Collected data entries:
——
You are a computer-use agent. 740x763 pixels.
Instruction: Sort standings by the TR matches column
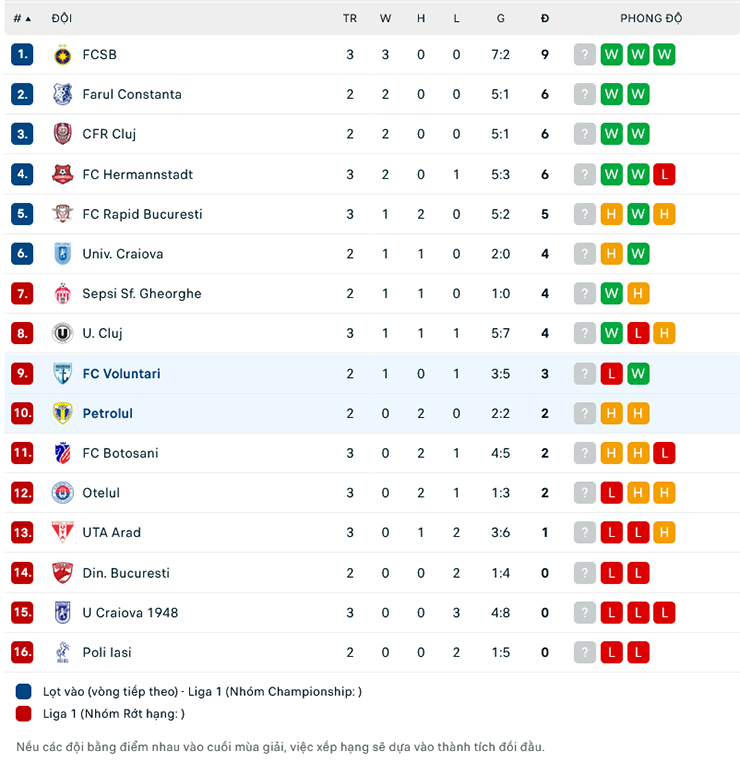coord(350,18)

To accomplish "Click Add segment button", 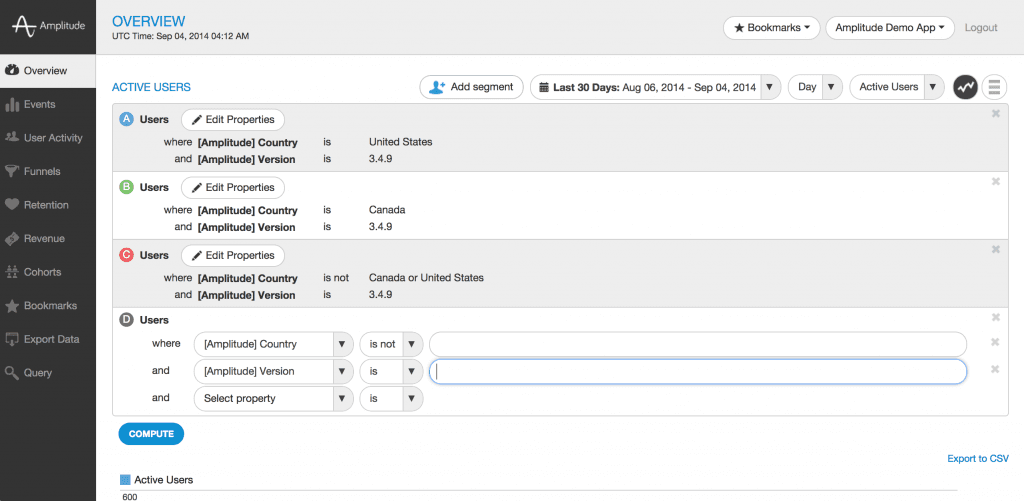I will 471,87.
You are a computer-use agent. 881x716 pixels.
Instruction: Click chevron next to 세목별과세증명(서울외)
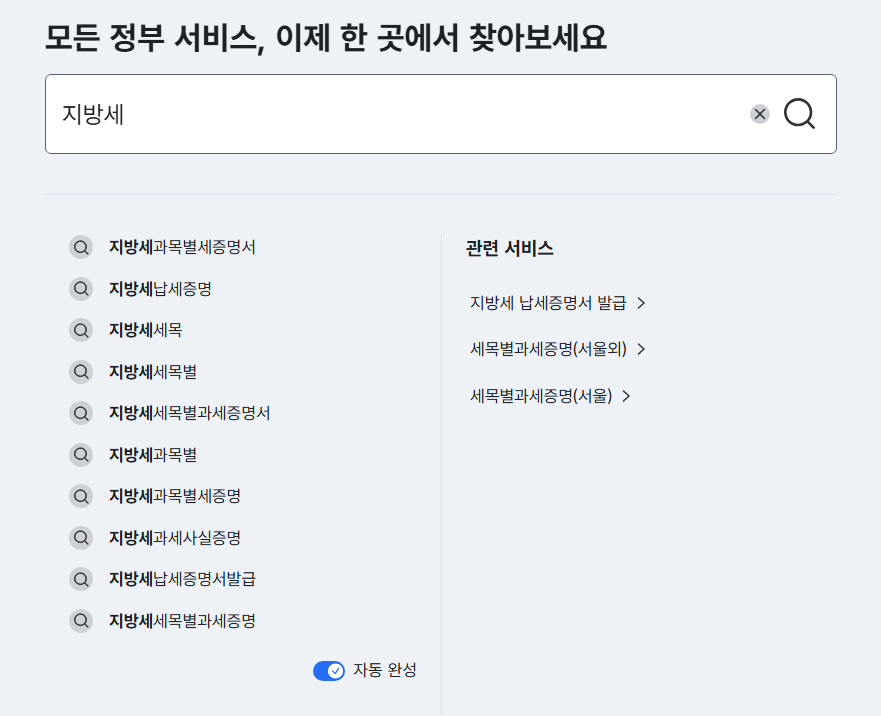point(642,349)
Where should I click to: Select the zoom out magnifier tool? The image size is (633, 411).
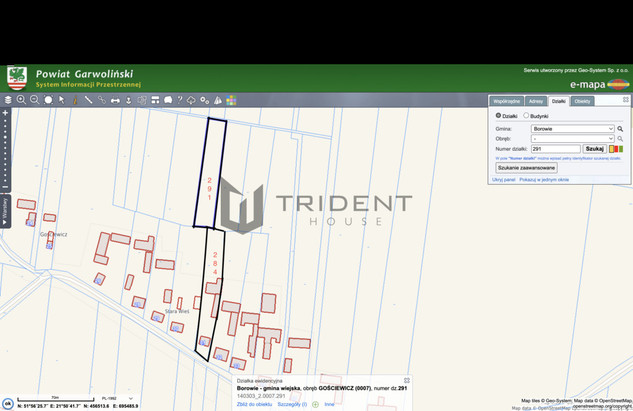coord(34,100)
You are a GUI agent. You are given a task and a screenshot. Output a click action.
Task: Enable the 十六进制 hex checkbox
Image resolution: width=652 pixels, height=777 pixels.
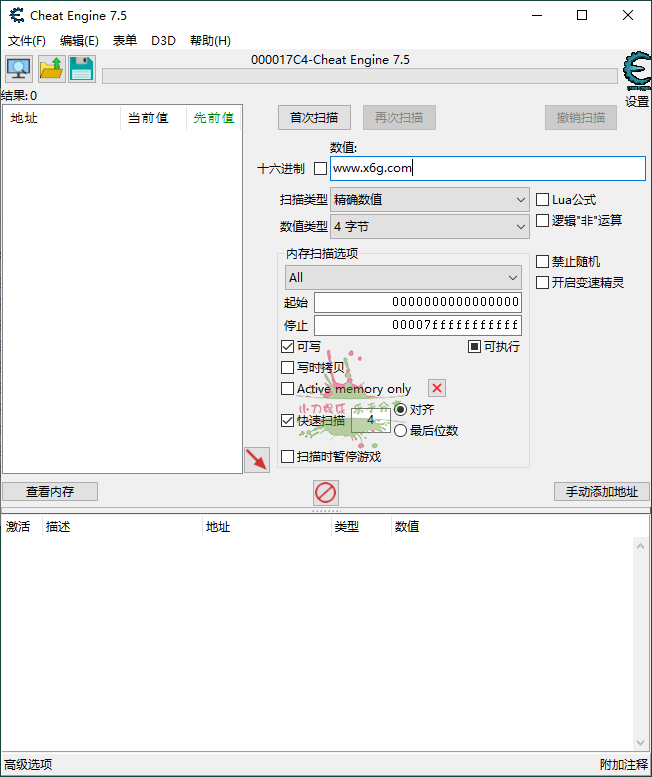tap(320, 169)
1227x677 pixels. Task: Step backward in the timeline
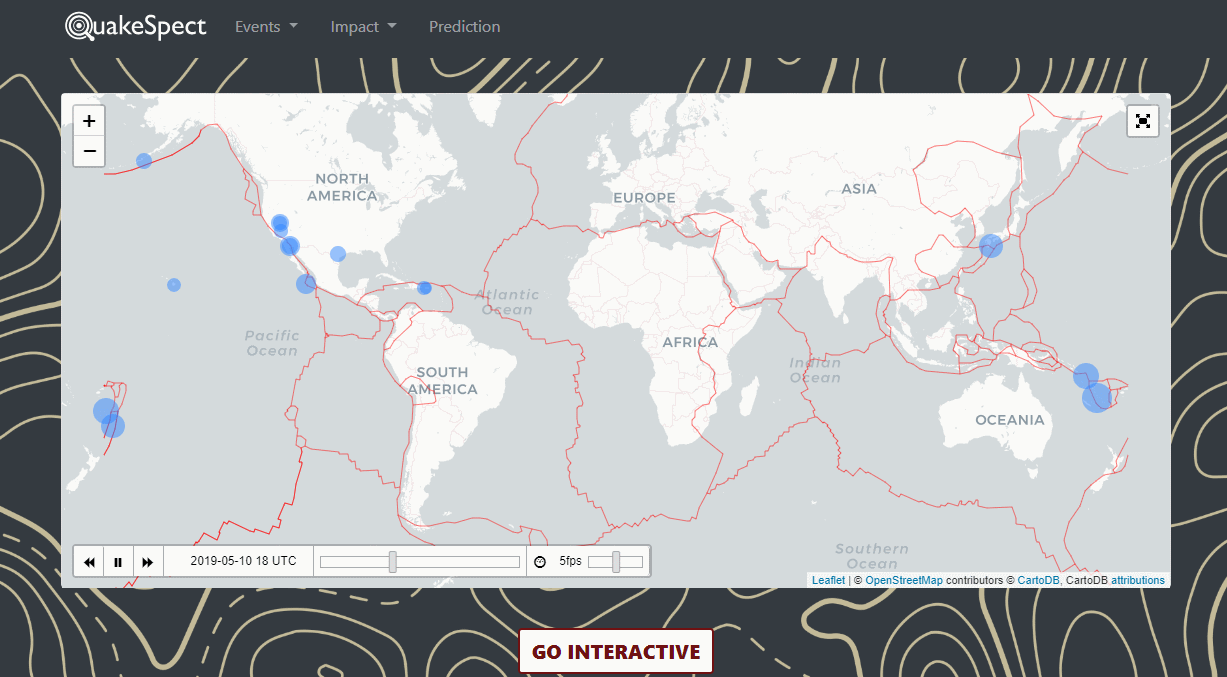click(89, 562)
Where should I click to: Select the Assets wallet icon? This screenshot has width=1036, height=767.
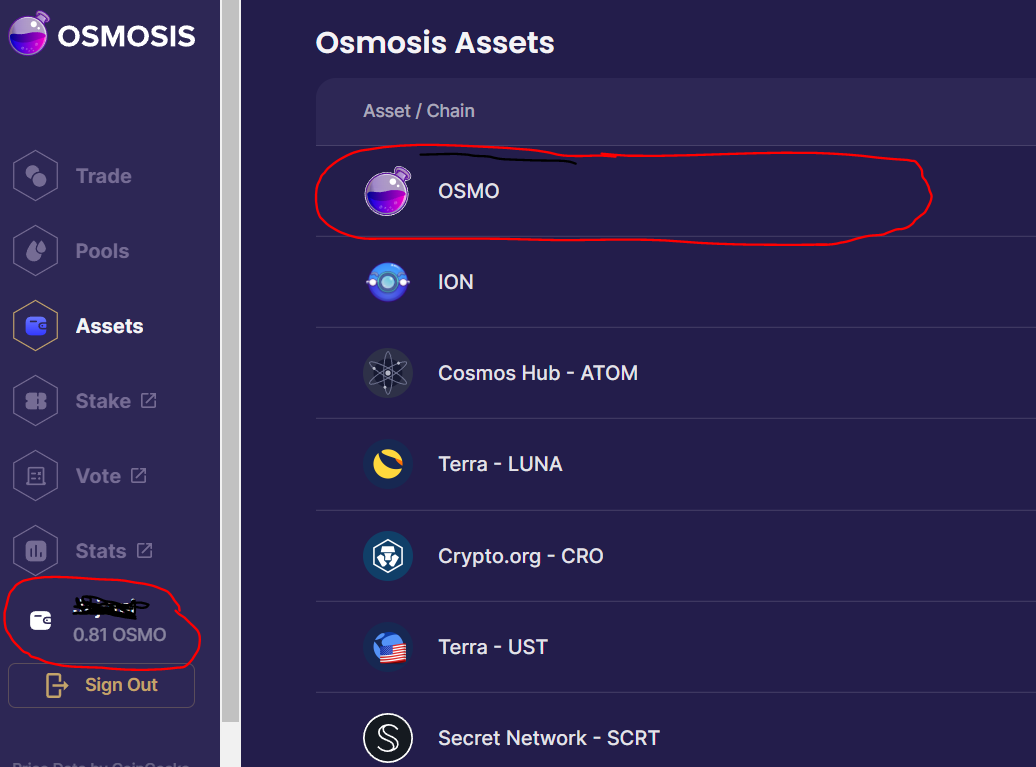[x=35, y=326]
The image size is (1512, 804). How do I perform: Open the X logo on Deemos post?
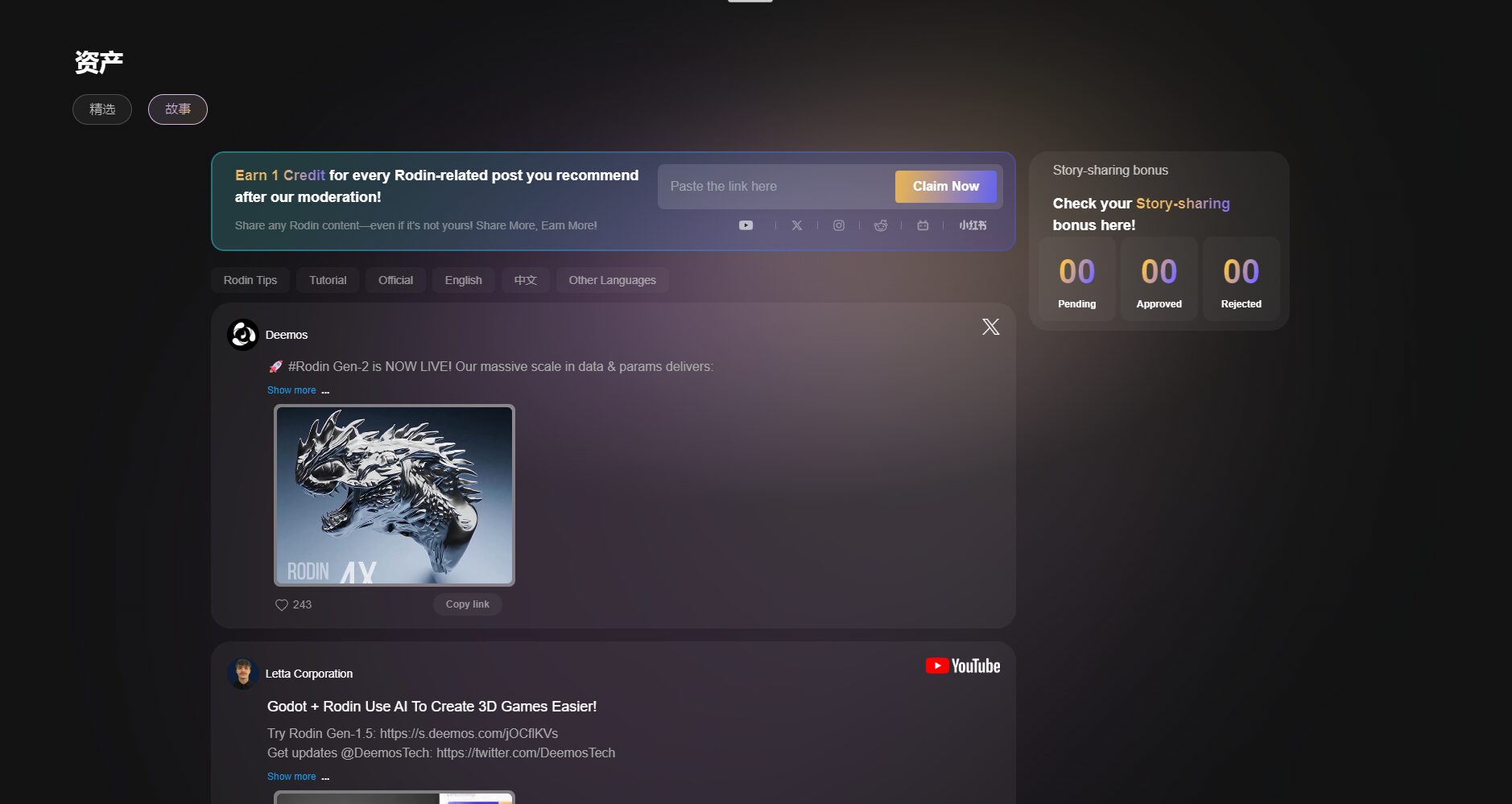990,327
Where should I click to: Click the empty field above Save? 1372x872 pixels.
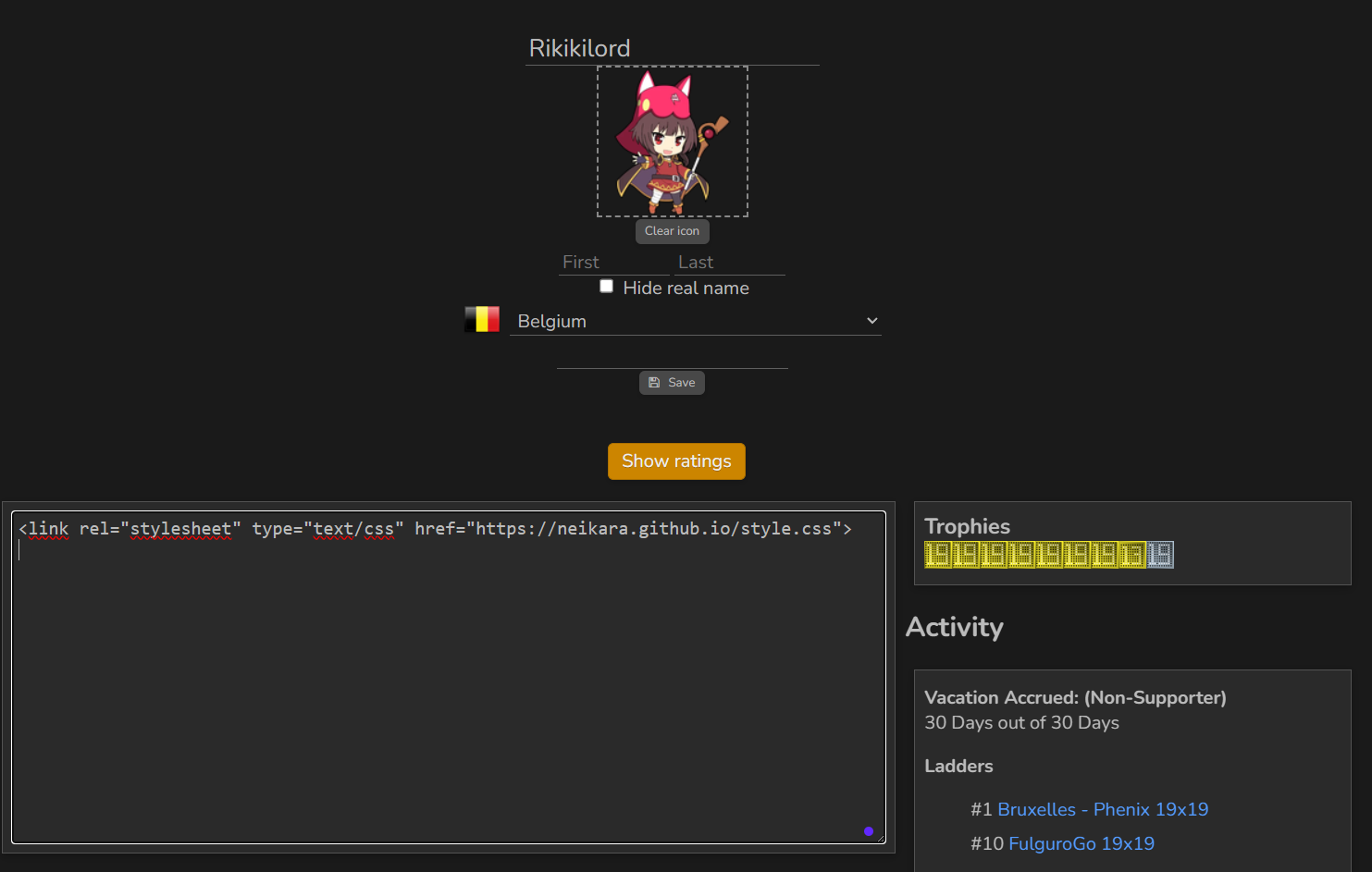point(672,357)
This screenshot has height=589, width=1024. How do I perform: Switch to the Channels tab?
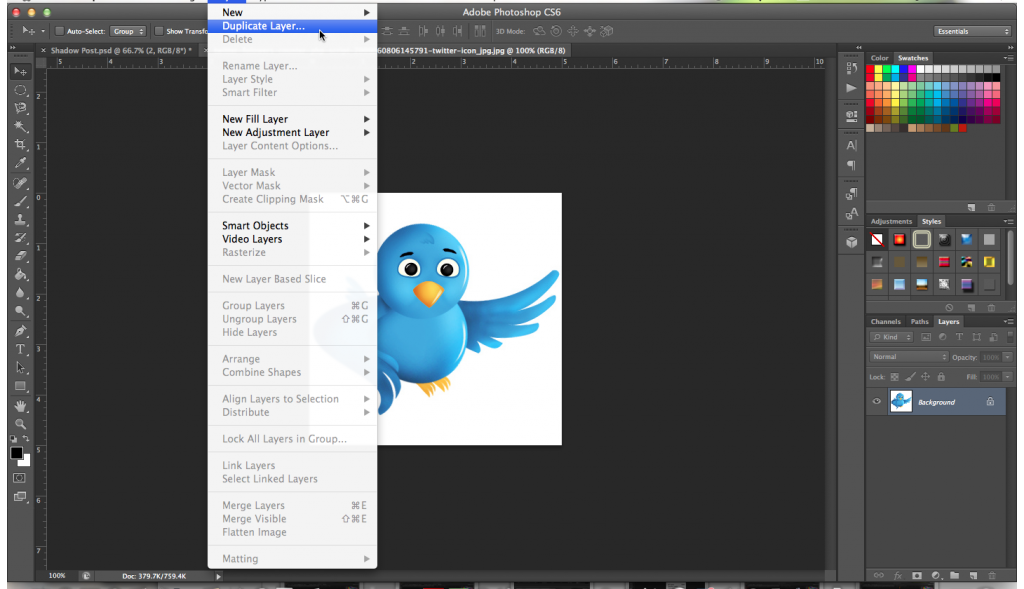point(886,321)
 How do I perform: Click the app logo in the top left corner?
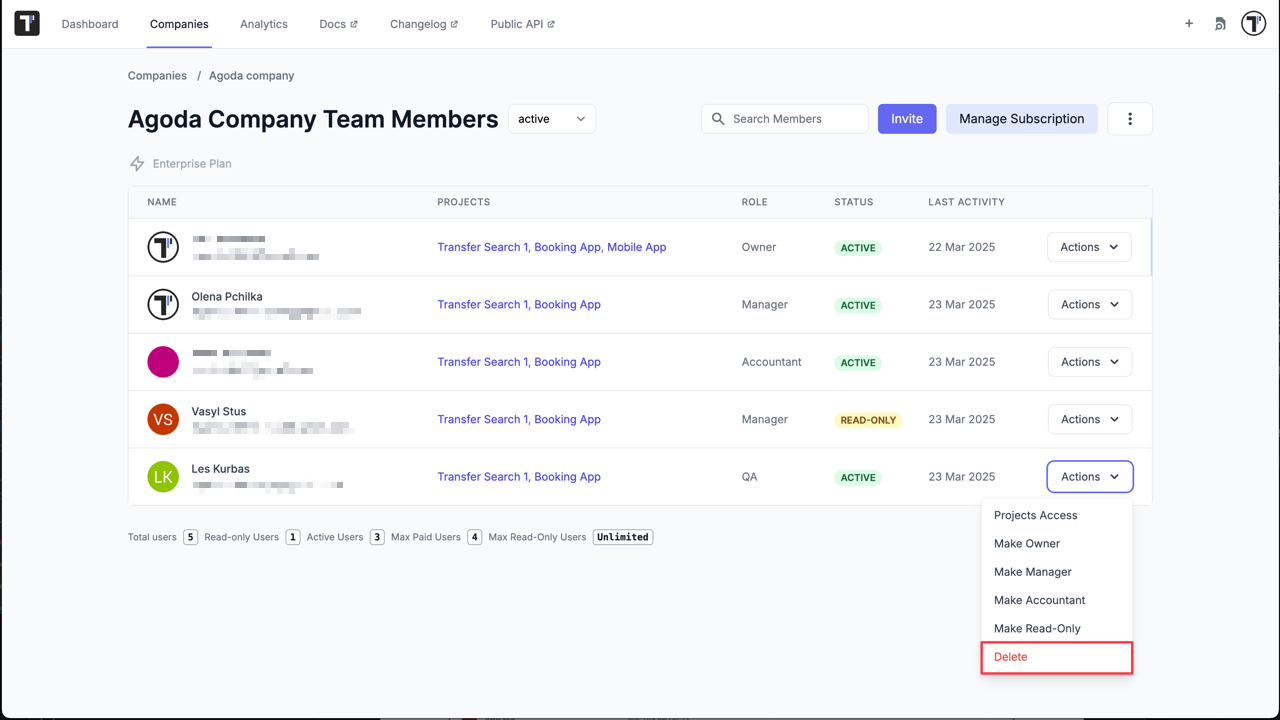click(x=26, y=23)
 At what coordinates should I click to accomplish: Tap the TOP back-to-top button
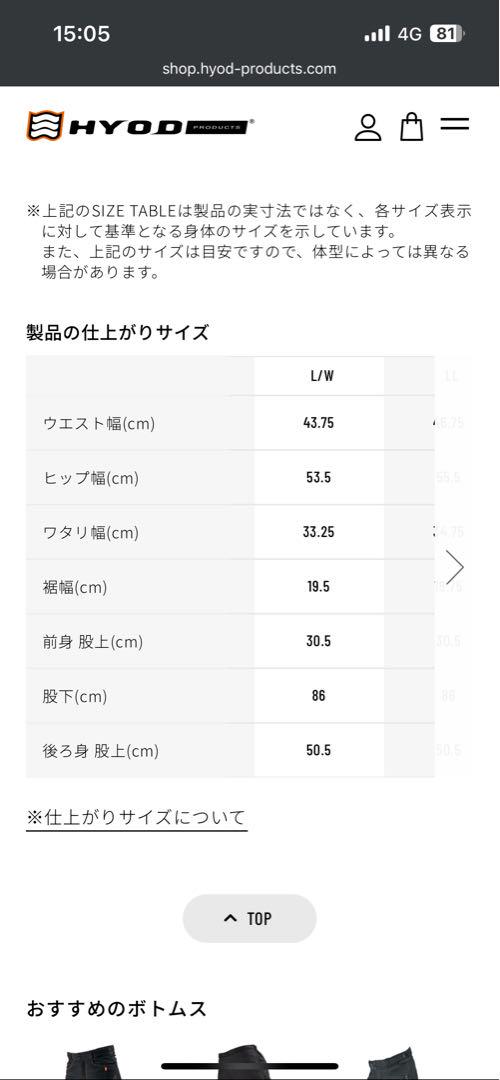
——
# WHAT THIS TASK INVOLVES:
Which of the lines above include the string "computer"? Pick them out and copy them.

# ANSWER SECTION:
You are a computer-use agent. 740x763 pixels.
You are a computer-use agent. 881x716 pixels.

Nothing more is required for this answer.